Mentioning the names of the registers from the spec is great. To make the above code easier to read, please add the full names of the registers next to the register name acronyms.

+static void ufshcd_mcq_config_nr_queues(struct ufs_hba *hba)
+{
+ int i;
+ u32 hbaq_cap, def_nr_queues, max_nr_queues;
+ struct Scsi_Host *host = hba->host;
+
+ /* default queues will be less than or equal to max_nr_queues */
+ def_nr_queues = rw_queues + poll_queues + read_queues + dev_cmd_queue;
+ max_nr_queues = num_possible_cpus() + poll_queues + read_queues +
+ dev_cmd_queue;
+ hbaq_cap = hba->mcq_capabilities & 0xff;
+
+ if (hbaq_cap >= max_nr_queues)
+ hba->nr_queues[HCTX_TYPE_DEFAULT] = num_possible_cpus();
+ else if (hbaq_cap >= def_nr_queues)
+ hba->nr_queues[HCTX_TYPE_DEFAULT] = rw_queues;
+ else
+ hba->nr_queues[HCTX_TYPE_DEFAULT] = hbaq_cap - read_queues -
+ poll_queues - dev_cmd_queue;

If hbaq_cap <= 3, read_queues == 1, poll_queues == 1 and dev_cmd_queue == 1, will that result in zero or less than zero queues of type HCTX_TYPE_DEFAULT?
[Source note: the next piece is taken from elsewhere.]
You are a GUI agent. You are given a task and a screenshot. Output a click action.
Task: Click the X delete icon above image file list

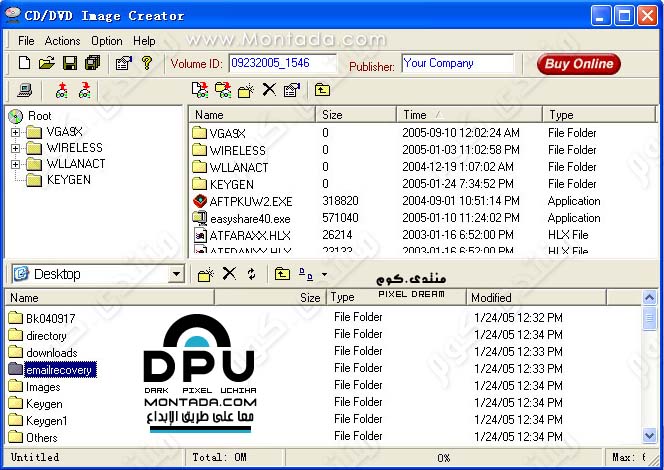[x=268, y=91]
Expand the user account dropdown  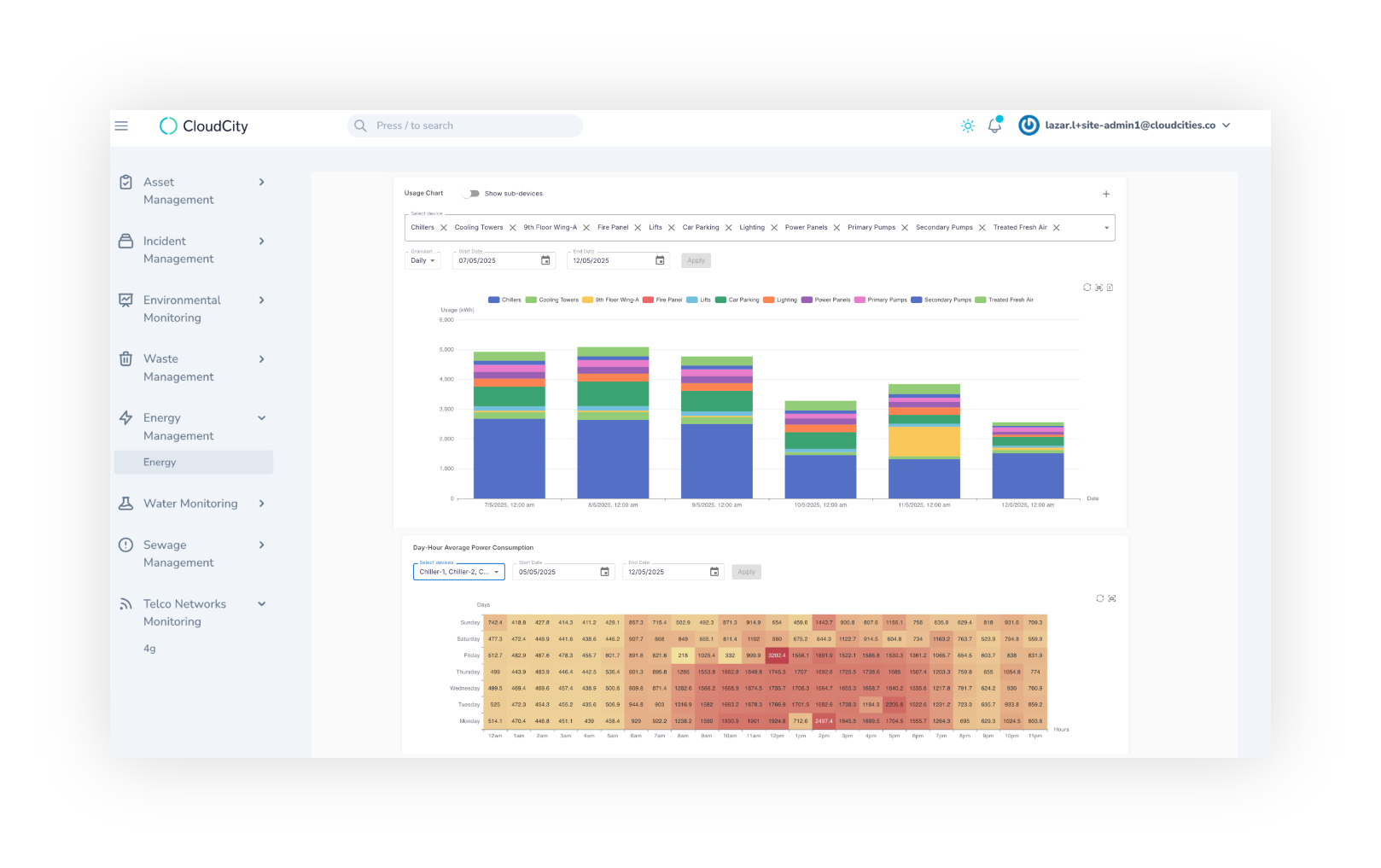[1227, 125]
+ /* One more reserved for dev_cmd_queue */
+ hba->nr_hw_queues = host->nr_hw_queues + 1;

Should '1' above perhaps be changed into 'dev_cmd_queue'? Are you sure that the comment above is in sync with the code?

+ ret = ufshcd_mcq_vops_config_rop(hba);
+ if (ret) {
+ dev_err(hba->dev, "MCQ Runtime Operation Pointers not configured\n");
+ goto out_err;
+ }

I can't find the phrase "runtime operation" in the spec? Since that structure only holds submission and completion queues, consider using the word "queues" instead of the acronym "rop". The phrase "runtime operation" is so generic that it is meaningless.
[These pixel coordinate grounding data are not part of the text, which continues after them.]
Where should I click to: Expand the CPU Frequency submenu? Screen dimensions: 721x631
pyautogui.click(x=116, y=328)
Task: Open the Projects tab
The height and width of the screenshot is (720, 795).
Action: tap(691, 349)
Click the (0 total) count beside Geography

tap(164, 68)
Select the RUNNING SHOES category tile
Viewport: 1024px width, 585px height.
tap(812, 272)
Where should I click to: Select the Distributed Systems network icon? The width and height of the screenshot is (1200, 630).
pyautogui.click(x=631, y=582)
+ /* The very first HW queue is to serve dev_cmd */

dev_cmd -> device commands? Please write words in full instead of using acronyms in comments.

+ /* Give dev_cmd_queue the minimal num of entries */

num -> number.

+ /* Selct MCQ mode */

Selct -> Select.

+u32 ufshcd_mcq_read_cqis(struct ufs_hba *hba, int i)
+{
+ return readl(mcq_rop_base(hba, ROP_CQIS, i) + REG_CQIS);
+}
+EXPORT_SYMBOL_GPL(ufshcd_mcq_read_cqis);

Please remove all EXPORT_SYMBOL() / EXPORT_SYMBOL_GPL() declarations from this source file except for those functions for which patch 2/2 adds a caller.
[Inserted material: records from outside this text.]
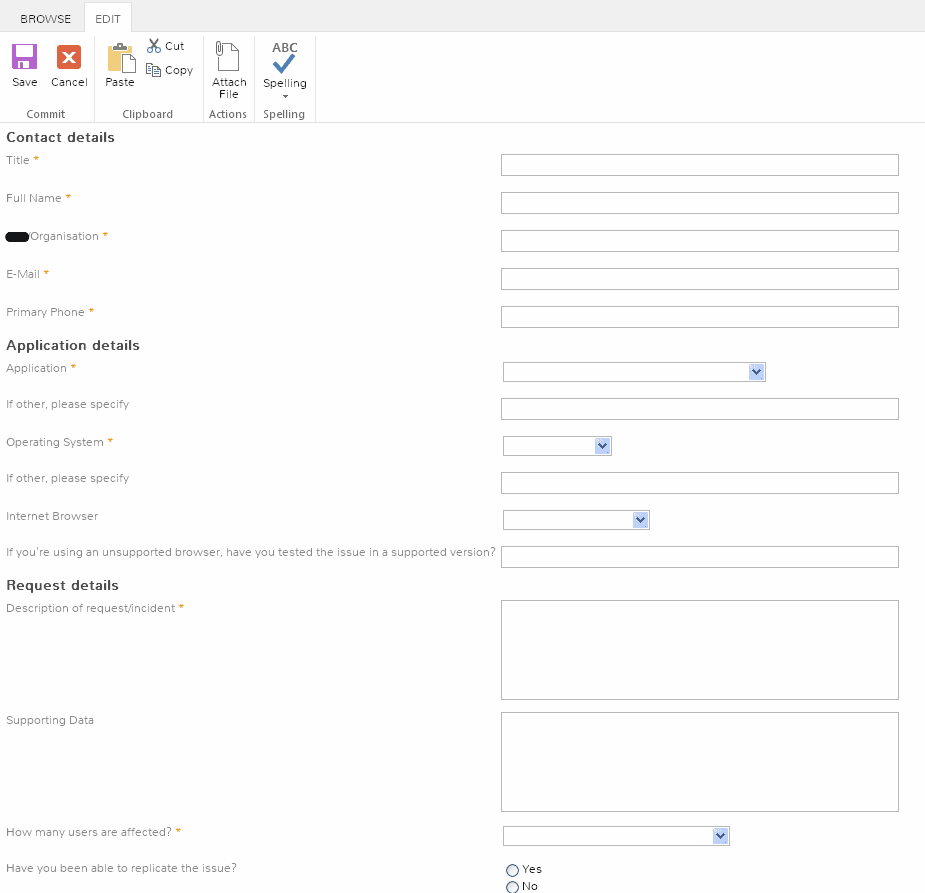
Task: Open the Spelling dropdown arrow
Action: 284,97
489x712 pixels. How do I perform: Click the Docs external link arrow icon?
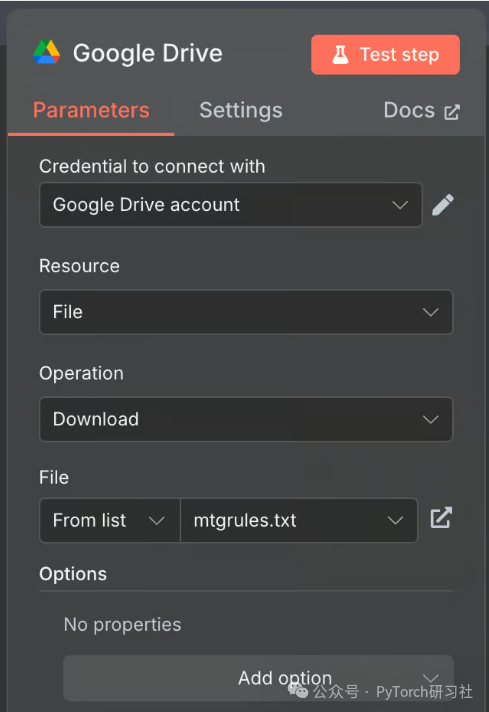(452, 112)
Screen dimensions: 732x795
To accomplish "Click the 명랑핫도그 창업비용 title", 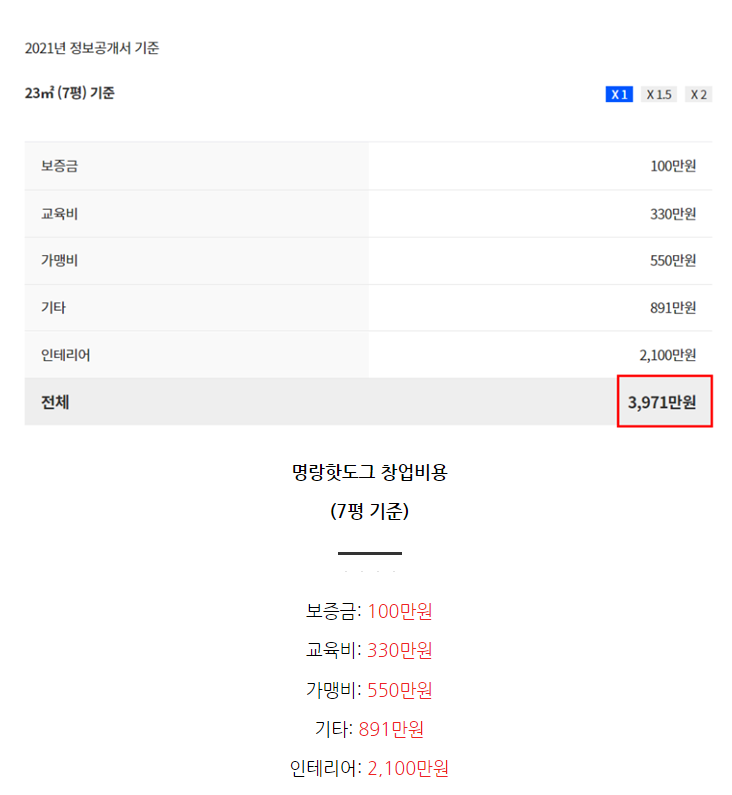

Please add a comment above this function that explains what "cqis" stands for.

+ for_each_hw_queue(hba, i) {
+ /* enable CQIS.TEPS interrupt only for non-poll queues */
+ if (i >= hba->nr_hw_queues - hba->nr_queues[HCTX_TYPE_POLL])
+ continue;

continue -> break?

+void ufshcd_mcq_enable_esi(struct ufs_hba *hba)
+{
+ ufshcd_writel(hba, ufshcd_readl(hba, REG_UFS_MEM_CFG) | 0x2,
+ REG_UFS_MEM_CFG);
+}

Please add a comment above this function that explains the meaning of "esi".

+static inline int ufshcd_mcq_get_tag(struct ufs_hba *hba,
+ struct ufs_hw_queue *hwq,
+ struct cq_entry *cqe)
+{
+ dma_addr_t dma_addr;
+
+ dma_addr = ((u64)le32_to_cpu(cqe->command_desc_base_addr_hi) << 32) |
+ (le32_to_cpu(cqe->command_desc_base_addr_lo) & 0xffffff80);

Why to mask off the lowest bits of the address? I think that deserves a comment.

+ return (dma_addr - hba->ucdl_dma_addr) /
+ sizeof_utp_transfer_cmd_desc(hba);
+}

I can't find sizeof_utp_transfer_cmd_desc() in Linus' master branch?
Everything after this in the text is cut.